Autoscale provides the ability to use resources in a more elastic and
dynamic way.

GitLab Runner can autoscale, so that your infrastructure contains only as
many build instances as are necessary at any time. If you configure GitLab Runner to
only use autoscale, the system on which GitLab Runner is installed acts as a
bastion for all the machines it creates. This machine is referred to as a "Runner Manager."

NOTE:
Docker has deprecated Docker Machine, the underlying technology used to autoscale
runners on public cloud virtual machines. You can read the issue discussing the
[strategy in response to the deprecation of Docker Machine](https://gitlab.com/gitlab-org/gitlab/-/issues/341856)
for more details.

## Overview

When this feature is enabled and configured properly, jobs are executed on
machines created _on demand_. Those machines, after the job is finished, can
wait to run the next jobs or can be removed after the configured `IdleTime`.
In case of many cloud providers this helps to utilize the cost of already used
instances.

Below, you can see a real life example of the GitLab Runner autoscale feature, tested
on GitLab.com for the [GitLab Community Edition](https://gitlab.com/gitlab-org/gitlab-foss) project:

![Real life example of autoscaling](img/autoscale-example.png)

Each machine on the chart is an independent cloud instance, running jobs
inside of Docker containers.

## System requirements

Before configuring autoscale, you must:

- [Prepare your own environment](../executors/docker_machine.md#preparing-the-environment).
- Optionally use a [forked version](../executors/docker_machine.md#forked-version-of-docker-machine) of Docker machine supplied by GitLab, which has some additional fixes.

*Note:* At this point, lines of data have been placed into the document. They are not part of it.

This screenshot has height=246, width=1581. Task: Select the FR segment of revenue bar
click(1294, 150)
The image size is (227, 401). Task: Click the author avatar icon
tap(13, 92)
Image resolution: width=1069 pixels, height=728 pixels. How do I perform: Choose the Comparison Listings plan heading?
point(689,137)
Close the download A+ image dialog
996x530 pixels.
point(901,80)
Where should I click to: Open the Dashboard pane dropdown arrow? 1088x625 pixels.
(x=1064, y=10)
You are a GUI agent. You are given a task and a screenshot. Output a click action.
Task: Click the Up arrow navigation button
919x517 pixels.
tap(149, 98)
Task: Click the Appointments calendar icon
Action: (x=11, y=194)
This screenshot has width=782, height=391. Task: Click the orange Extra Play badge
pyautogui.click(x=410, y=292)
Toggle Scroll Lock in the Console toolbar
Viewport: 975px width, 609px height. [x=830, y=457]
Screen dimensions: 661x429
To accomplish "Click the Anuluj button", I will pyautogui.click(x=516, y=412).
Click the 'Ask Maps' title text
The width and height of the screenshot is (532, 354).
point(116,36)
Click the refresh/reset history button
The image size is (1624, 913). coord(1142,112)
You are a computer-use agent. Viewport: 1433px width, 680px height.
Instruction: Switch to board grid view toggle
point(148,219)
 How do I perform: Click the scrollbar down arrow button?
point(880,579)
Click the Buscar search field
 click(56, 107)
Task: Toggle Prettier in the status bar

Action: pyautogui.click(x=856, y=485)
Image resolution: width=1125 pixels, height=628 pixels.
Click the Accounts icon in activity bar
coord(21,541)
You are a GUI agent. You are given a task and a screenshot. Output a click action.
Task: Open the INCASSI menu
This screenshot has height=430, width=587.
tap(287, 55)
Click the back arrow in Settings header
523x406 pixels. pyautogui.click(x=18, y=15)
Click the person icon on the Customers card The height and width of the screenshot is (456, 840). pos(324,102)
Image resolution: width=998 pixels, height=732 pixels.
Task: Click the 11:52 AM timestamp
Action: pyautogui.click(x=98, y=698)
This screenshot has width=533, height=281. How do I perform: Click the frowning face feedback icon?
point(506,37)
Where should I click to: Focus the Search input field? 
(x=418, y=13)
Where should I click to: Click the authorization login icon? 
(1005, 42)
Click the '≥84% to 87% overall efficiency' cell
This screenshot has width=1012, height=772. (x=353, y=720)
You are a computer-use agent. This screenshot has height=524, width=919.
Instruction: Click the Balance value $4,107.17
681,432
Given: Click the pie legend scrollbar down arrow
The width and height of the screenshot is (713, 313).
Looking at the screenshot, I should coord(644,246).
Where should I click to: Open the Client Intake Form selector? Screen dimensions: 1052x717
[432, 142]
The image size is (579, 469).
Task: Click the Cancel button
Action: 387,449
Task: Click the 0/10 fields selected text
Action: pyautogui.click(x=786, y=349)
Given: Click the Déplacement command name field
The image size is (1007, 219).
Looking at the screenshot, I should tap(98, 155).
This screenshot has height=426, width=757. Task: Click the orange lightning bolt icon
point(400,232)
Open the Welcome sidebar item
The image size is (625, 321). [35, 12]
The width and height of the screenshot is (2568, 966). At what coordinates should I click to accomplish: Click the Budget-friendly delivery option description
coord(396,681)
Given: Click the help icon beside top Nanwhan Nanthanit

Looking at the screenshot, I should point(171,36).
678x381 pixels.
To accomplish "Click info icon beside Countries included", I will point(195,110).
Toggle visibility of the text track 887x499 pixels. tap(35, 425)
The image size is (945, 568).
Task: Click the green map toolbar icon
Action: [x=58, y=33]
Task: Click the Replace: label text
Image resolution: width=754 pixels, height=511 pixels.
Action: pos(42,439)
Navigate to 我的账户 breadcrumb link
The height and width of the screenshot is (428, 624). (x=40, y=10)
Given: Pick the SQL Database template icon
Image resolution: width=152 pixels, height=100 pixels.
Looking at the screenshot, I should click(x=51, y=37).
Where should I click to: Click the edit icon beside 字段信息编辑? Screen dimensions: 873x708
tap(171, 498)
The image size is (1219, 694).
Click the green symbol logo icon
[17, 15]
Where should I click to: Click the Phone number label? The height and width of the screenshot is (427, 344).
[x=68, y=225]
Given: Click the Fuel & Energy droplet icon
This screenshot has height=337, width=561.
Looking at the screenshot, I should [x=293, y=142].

## Supported cloud providers

The autoscale mechanism is based on [Docker Machine](https://docs.docker.com/machine/overview/).
All supported virtualization and cloud provider parameters are available at the
GitLab-managed fork of [Docker Machine](https://gitlab.com/gitlab-org/ci-cd/docker-machine/-/tree/main/).

## Runner configuration

This section describes the significant autoscale parameters.
For more configurations details read the
[advanced configuration](advanced-configuration.md).

### Runner global options

| Parameter    | Value   | Description |
|--------------|---------|-------------|
| `concurrent` | integer | Limits how many jobs globally can be run concurrently. This is the most upper limit of number of jobs using _all_ defined runners, local and autoscale. Together with `limit` (from [`[[runners]]` section](#runners-options)) and `IdleCount` (from [`[runners.machine]` section](advanced-configuration.md#the-runnersmachine-section)) it affects the upper limit of created machines. |

### `[[runners]]` options

| Parameter  | Value            | Description |
|------------|------------------|-------------|
| `executor` | string           | To use the autoscale feature, `executor` must be set to `docker+machine` or `docker-ssh+machine`. |
| `limit`    | integer          | Limits how many jobs can be handled concurrently by this specific token. 0 simply means don't limit. For autoscale it's the upper limit of machines created by this provider (in conjunction with `concurrent` and `IdleCount`). |

### `[runners.machine]` options

Configuration parameters details can be found
in [GitLab Runner - Advanced Configuration - The `[runners.machine]` section](advanced-configuration.md#the-runnersmachine-section).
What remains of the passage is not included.